Supplied records:

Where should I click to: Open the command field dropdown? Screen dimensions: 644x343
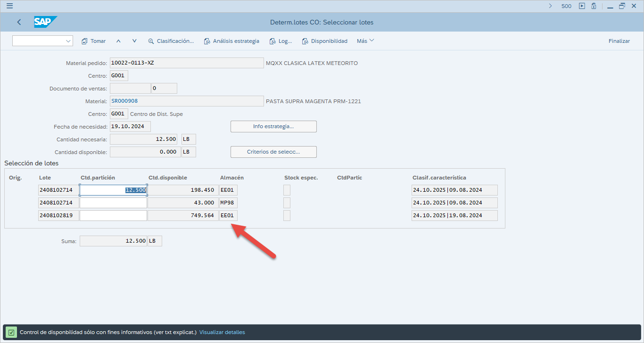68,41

...

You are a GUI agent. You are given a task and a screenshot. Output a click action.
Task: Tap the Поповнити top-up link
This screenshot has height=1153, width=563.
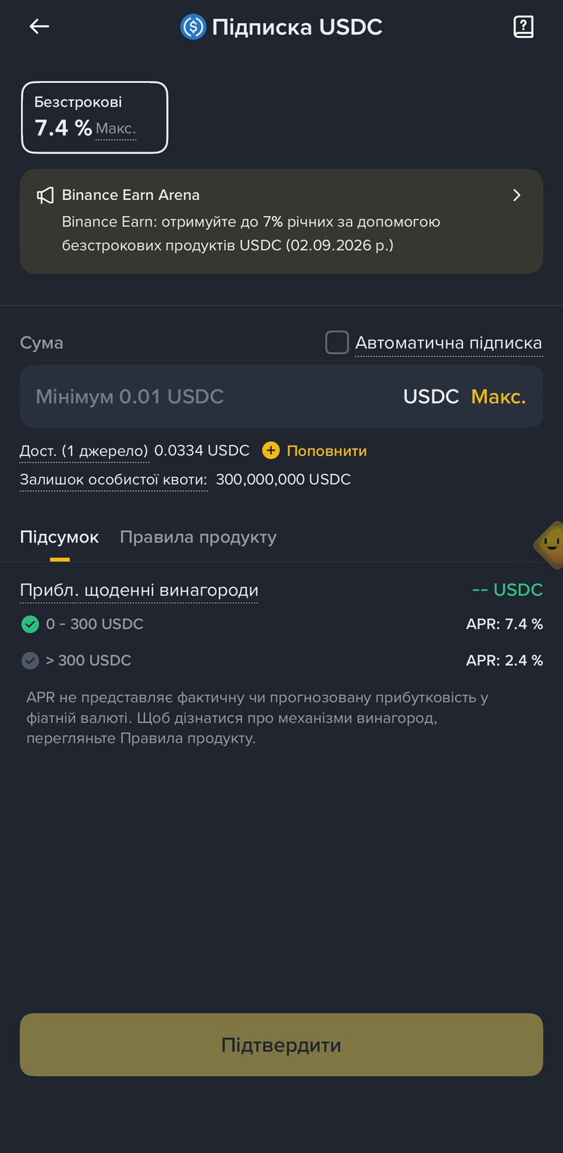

Task brief: Reproduce everything from the line containing "You are a GUI" down to the line containing "This screenshot has height=1153, width=563.", with "click action" changed to "tap action" and all else untouched.

Written answer:
You are a GUI agent. You are given a task and a screenshot. Output a tap action.
Task: Tap the Поповнити top-up link
This screenshot has height=1153, width=563.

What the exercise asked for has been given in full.